### WORK REQUIRED
Find every line in the entries that holds the string "size" and report it.
#### DATASET ENTRIES
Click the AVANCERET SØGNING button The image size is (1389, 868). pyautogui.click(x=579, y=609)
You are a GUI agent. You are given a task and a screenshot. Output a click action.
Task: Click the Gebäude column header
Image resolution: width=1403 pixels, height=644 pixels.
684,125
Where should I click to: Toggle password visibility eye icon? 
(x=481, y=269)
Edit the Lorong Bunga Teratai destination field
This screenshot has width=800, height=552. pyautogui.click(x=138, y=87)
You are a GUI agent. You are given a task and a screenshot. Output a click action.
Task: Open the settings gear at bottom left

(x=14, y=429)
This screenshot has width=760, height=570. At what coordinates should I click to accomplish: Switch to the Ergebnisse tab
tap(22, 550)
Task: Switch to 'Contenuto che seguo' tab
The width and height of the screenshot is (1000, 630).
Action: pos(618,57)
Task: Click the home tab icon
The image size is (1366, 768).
########
### ANSWER TO THE PROBLEM
Click the AVANCERET SØGNING button The image size is (1389, 868). pyautogui.click(x=579, y=609)
The image size is (1366, 768).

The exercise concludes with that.